I have never been clingy but I do like to spend time with him, it seems like if I spend more then one day with him he tells me to back off.
So yeah..i’m pretty upset. I wish we could see a therapist but we don’t have the money to do that right now.
Any advice would be appreciated, I’m at my wits end 🙁
Post # 3
So, wait, he tells you to leave? What?
Post # 4
Can you write him a letter or an email? Express your feelings in a non-accusatory way, you just want to open up forms of communication and see where he’s coming from. Let him respond to it on his own time, though he should respect you enough to be willing to talk about your marriage.
How were things before the wedding? Is this a total 180?
Post # 4
Your husband seems to be acting immature and very rude. I’m a little hot headed but if someone said they were sick of seeing me 24/7…I would leave and let them see how it is to see me 0/7 (lol) …I’m serious. Give him what he is aasking for and if he doesn’t quickly realize what he has then he has some issues.
Post # 5
Can I ask what he does for a living? Seems like theres something going on with him, and hes using small things to take his anger out on.
Post # 6
Does he work? Many employers have Employee Assistance Programs where you can get free counselling.
Post # 7
Uhh what?! I think there are bigger issues here. He cant just tell you to leave your home. Just because HE bought the home and you moved in doesnt mean he has any larger claim to it now that you are married. I think this needs to be addressed ASAP. There are places where you can obtain counseling/therapy FOR FREE. I would look into this more.
Post # 8
Whoa, wait a minute, are you serious? He is sick of you being there 24/7; does he work? He tells you to leave? And you do? I am practically speechless. Obviously this situation requires counseling and you may be able to find low-cost/free resources in you area. Personally, if I was ever seriously asked to leave my home, I would – and just keep going.
Post # 9
Just curious – how long were you two together before you got married? And, what does he do for a living?
If he has health insurance with his employer, he should have access to counseling. You both should go to couples counseling so you can have a neutral third party help mediate. It will help to talk these issues out openly.
It may be helpful to get out of the house together…go on a coffee/dessert date or go out to dinner. I know money is tight but you can maybe splurge one night in the week and save the rest of the week. Getting out of the house and talking/interacting outside of the house will not only prevent him from losing his temper in public (hopefully, or that’s a whole other issue), but it can maybe help build your connection. Being at home together all the time can lead to nitpicking sometimes (not saying what he’s doing is okay). You both may just need some fresh air together.

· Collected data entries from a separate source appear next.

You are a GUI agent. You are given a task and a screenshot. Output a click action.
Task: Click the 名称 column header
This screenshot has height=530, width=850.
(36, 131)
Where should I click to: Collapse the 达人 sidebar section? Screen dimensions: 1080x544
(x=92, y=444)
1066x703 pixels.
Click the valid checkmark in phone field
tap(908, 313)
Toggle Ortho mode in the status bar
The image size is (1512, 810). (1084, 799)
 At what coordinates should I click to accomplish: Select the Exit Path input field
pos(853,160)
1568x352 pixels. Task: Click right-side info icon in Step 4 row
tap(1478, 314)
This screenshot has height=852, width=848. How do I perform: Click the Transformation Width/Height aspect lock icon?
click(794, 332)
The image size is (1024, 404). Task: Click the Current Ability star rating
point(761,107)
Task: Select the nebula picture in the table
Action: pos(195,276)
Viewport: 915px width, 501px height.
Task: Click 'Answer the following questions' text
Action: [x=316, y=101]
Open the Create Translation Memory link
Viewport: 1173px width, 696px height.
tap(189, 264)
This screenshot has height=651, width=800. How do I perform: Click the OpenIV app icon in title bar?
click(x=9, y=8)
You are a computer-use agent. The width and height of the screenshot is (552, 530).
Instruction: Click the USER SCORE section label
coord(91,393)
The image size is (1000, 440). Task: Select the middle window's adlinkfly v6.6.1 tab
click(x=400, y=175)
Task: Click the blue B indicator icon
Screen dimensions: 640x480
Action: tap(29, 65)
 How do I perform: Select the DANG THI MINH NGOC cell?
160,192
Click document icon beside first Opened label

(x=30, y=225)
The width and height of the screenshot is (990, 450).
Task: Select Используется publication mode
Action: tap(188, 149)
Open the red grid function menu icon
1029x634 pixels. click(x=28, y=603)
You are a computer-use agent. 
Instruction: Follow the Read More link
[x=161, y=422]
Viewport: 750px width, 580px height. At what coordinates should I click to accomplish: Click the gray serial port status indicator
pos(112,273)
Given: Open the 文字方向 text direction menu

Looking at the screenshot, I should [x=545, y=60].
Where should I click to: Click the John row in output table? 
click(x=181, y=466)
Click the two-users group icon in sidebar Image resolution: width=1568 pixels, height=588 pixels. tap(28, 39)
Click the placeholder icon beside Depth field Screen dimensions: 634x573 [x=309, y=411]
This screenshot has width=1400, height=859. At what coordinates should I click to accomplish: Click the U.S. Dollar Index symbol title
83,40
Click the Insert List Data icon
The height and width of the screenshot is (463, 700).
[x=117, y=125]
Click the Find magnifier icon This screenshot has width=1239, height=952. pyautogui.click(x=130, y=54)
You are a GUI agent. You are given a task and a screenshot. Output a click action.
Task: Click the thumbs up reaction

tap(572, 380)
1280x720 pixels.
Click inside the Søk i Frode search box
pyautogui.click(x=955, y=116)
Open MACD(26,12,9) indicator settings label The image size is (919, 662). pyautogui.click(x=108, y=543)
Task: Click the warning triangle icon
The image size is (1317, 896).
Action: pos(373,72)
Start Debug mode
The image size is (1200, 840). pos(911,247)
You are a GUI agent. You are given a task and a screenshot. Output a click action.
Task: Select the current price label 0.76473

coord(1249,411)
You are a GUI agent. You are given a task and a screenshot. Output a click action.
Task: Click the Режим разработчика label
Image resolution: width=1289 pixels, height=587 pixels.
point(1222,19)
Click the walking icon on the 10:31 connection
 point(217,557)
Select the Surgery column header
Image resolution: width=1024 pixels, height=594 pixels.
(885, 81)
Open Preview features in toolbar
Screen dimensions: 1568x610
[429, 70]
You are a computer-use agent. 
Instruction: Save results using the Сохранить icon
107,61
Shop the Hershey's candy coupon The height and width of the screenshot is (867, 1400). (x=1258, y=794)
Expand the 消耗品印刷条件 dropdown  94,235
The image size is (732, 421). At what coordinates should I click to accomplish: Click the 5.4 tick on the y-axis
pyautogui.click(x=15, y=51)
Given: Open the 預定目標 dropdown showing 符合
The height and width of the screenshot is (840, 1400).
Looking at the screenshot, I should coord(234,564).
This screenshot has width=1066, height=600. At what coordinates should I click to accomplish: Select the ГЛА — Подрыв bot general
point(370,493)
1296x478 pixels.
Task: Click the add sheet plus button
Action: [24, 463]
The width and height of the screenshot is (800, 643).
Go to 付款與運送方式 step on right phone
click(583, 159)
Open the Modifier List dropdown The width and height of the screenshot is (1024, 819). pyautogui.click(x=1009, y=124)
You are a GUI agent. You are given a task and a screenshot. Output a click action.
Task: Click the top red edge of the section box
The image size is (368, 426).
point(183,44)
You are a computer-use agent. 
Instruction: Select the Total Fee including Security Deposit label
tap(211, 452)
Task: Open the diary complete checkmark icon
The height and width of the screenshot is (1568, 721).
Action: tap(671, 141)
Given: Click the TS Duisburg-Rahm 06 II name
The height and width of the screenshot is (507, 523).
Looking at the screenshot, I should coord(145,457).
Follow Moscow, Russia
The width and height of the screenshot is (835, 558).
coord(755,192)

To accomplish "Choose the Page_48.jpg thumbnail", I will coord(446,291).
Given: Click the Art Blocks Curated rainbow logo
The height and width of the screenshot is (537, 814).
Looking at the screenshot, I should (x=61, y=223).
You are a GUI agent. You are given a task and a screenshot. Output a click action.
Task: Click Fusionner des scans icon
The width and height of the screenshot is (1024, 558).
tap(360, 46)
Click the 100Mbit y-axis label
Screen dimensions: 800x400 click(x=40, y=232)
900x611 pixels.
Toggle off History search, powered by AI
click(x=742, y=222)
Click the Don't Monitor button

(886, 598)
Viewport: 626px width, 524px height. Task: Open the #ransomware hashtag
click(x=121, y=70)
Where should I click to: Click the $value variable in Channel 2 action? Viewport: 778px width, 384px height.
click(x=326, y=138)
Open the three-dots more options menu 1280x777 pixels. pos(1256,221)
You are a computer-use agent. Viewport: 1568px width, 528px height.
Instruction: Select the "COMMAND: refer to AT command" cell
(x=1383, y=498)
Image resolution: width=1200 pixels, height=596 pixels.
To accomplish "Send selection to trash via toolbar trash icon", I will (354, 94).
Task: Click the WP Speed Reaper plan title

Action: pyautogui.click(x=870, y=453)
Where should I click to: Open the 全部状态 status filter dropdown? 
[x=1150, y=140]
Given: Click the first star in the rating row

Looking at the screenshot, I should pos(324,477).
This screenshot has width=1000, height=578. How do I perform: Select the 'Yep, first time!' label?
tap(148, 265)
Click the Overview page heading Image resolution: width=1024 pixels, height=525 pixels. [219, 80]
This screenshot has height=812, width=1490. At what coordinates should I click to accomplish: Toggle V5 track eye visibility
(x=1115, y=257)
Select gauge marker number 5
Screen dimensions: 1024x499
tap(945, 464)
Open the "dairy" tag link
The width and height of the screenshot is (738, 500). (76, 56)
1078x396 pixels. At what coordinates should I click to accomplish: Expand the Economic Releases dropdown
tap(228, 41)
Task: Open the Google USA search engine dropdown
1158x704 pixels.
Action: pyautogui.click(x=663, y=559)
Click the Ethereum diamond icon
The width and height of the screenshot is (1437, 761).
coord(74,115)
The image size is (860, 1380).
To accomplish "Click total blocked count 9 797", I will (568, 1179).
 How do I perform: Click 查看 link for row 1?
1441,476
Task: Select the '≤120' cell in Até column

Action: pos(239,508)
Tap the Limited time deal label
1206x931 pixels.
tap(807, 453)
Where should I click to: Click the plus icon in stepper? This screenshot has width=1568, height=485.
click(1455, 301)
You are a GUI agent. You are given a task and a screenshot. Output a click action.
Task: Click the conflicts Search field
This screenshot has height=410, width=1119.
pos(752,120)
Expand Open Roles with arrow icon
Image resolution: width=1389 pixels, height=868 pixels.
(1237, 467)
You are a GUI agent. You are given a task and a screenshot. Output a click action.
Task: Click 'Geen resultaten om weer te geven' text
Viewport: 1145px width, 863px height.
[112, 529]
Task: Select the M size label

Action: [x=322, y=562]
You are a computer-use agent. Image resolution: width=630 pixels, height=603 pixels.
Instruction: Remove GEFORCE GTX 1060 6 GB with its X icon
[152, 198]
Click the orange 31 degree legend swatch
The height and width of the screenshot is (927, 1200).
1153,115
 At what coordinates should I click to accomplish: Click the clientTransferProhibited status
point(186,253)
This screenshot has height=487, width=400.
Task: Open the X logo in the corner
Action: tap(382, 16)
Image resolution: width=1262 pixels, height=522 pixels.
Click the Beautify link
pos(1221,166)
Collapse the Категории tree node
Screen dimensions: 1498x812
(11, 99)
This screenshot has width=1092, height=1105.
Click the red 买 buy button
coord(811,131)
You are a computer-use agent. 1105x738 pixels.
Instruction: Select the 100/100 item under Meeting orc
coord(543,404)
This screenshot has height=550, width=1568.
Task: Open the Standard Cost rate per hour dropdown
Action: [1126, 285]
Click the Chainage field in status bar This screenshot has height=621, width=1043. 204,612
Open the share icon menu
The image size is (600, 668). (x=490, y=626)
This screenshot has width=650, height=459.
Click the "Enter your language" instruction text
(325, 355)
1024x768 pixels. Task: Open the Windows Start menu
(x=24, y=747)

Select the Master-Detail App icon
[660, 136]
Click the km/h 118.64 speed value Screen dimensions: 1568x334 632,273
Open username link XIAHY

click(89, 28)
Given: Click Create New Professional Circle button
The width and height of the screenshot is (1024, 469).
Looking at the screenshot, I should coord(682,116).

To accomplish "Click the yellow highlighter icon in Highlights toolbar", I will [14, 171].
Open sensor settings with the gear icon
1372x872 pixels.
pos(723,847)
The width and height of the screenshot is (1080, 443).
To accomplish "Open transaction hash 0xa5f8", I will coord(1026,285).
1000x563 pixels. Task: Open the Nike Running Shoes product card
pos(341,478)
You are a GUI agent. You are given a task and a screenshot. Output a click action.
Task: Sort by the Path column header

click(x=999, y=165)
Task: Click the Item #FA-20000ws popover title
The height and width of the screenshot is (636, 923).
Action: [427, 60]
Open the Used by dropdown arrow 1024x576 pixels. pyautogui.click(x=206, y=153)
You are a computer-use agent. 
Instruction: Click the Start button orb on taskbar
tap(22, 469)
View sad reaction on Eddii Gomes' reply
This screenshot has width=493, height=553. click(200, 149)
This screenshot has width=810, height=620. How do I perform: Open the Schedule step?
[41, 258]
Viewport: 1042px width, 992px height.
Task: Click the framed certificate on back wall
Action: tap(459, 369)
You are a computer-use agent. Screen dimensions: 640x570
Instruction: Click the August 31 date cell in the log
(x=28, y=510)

Last, writing a letter or email can always help. Writing your thoughts out in a non-accusatory way but standing firmly on things important to you will hopefully get your point across but in a more thought out, carefully worded way.
I will say, for him to demand for you to leave and nitpick on every little thing is NOT okay and will only get worse if it’s not dealt with now. The house is both of yours now that you are married and you should view it that way. Good luck!
Post # 10
so let me get this straight, he yells at you for dishes, laundry, cooking, etc AND tells you to leave your home? when you moved FOR HIM and have no friends in the area and not enough money to be leaving all the time? i agree with @garden_bride: leave, like he asked you to! maybe then he will realise he has to start contributing around the house too, and leave the house himself sometimes! the house belongs to BOTH of you, not just him!